Data listing —
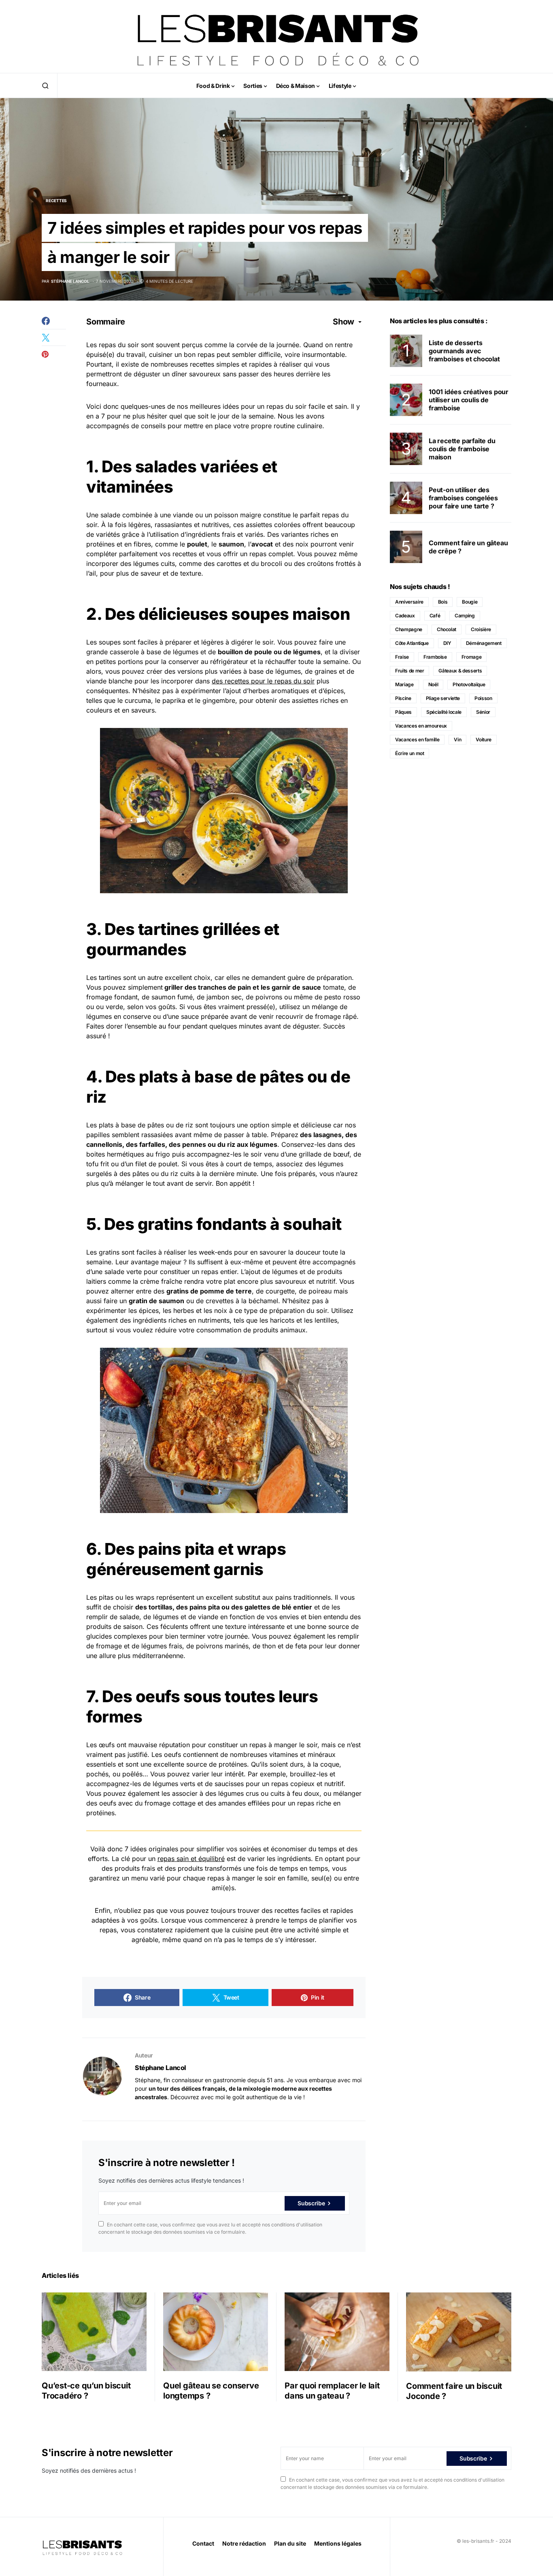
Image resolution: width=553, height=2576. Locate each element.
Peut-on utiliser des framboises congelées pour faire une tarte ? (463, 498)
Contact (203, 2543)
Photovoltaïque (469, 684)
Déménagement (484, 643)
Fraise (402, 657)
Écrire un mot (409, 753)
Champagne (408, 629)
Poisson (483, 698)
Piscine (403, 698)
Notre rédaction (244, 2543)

To do — Please restate the whole listing exactly, without any of its pictures.

The answer —
Image resolution: width=553, height=2576. Locate each element.
Peut-on utiliser des framboises congelées pour faire une tarte ? (463, 498)
Contact (203, 2543)
Photovoltaïque (469, 684)
Déménagement (484, 643)
Fraise (402, 657)
Écrire un mot (409, 753)
Champagne (408, 629)
Poisson (483, 698)
Piscine (403, 698)
Notre rédaction (244, 2543)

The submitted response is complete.